Molecular cloning of a cDNA encoding for the GLP-1 receptor expressed in rat lung.

Abstract

Recent data revealed the existence, localization and possible function of specific receptors for glucagon-like peptide 1 (7-36) amide (GLP-1) in rat lung. This receptor has different biochemical features than the GLP-1 receptor in endocrine pancreas. Therefore, we aimed to clone the lung receptor cDNA in order to analyze whether biochemical and functional diversity of the GLP-1 receptors in lung and pancreas is based upon genetic differences. A cDNA library from rat lung in a lambda gt11 vector was screened with a cDNA probe coding for the rat pancreas GLP-1 receptor.

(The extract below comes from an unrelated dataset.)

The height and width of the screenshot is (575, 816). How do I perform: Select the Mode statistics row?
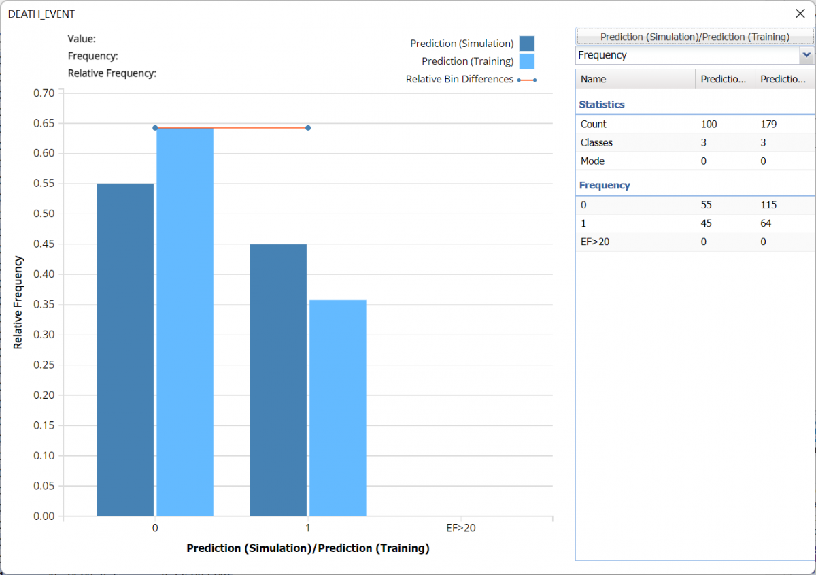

Thereby, we found a lung GLP-1 receptor cDNA which shows nearly complete homology to the pancreatic beta-cell receptor cDNA. Only one base exchange occurred at base 1 of a codon at position 977 resulting in a change of valine residue for isoleucine at position 323 of the amino acid sequence within the fifth transmembrane region. Northern blot hybridization identified transcripts at 2.7, 3.4, and 3.6 Kb. Expression of the recombinant lung GLP-1 receptor cDNA in CHO cells displayed a pharmacological profile similar to that seen with cells expressing the beta-cell derived cDNA. Therefore, we conclude that tissue-specificity for GLP-1 receptors is based upon posttranslational modifications of the receptor protein (for example glycosilation) or alternative splicing of primary transcripts and not on variations within the coding sequence of the receptor gene.